* **Source data**
⁂
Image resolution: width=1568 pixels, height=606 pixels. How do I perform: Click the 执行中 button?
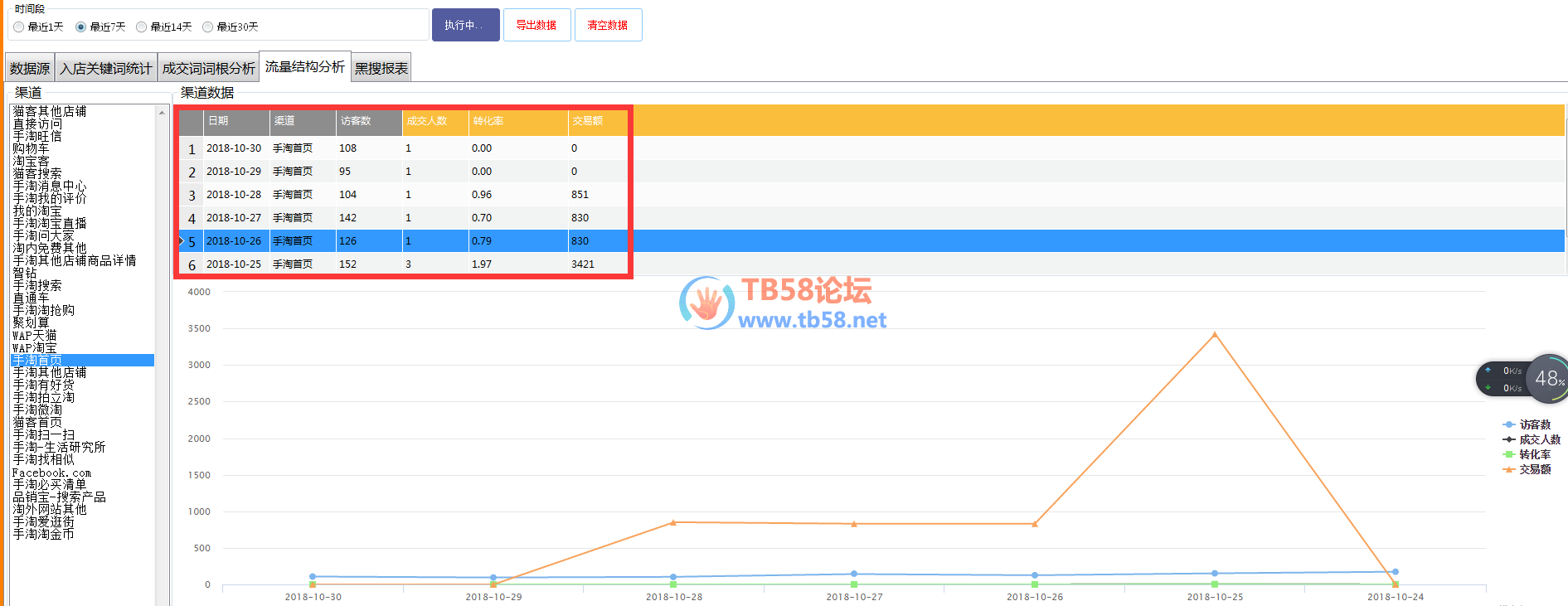(465, 25)
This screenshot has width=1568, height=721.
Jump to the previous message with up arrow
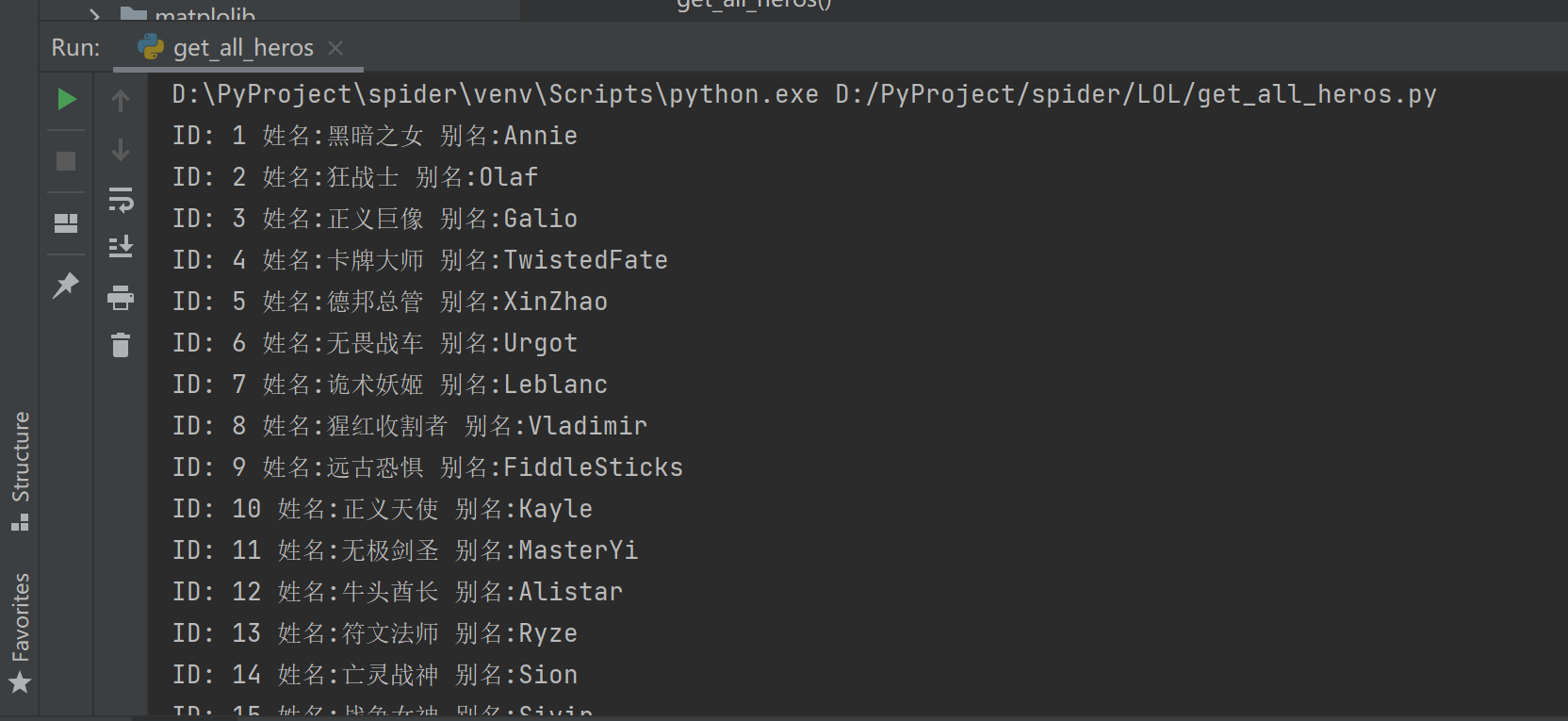click(x=121, y=100)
⁂
* **Exercise brief**
Set down the full listing above with its wording unchanged. Leave out its images.

* **Your response**
Image resolution: width=1568 pixels, height=606 pixels. How do I perform: Click the 执行中 button?
(465, 25)
This screenshot has width=1568, height=721.
Jump to the previous message with up arrow
click(x=121, y=100)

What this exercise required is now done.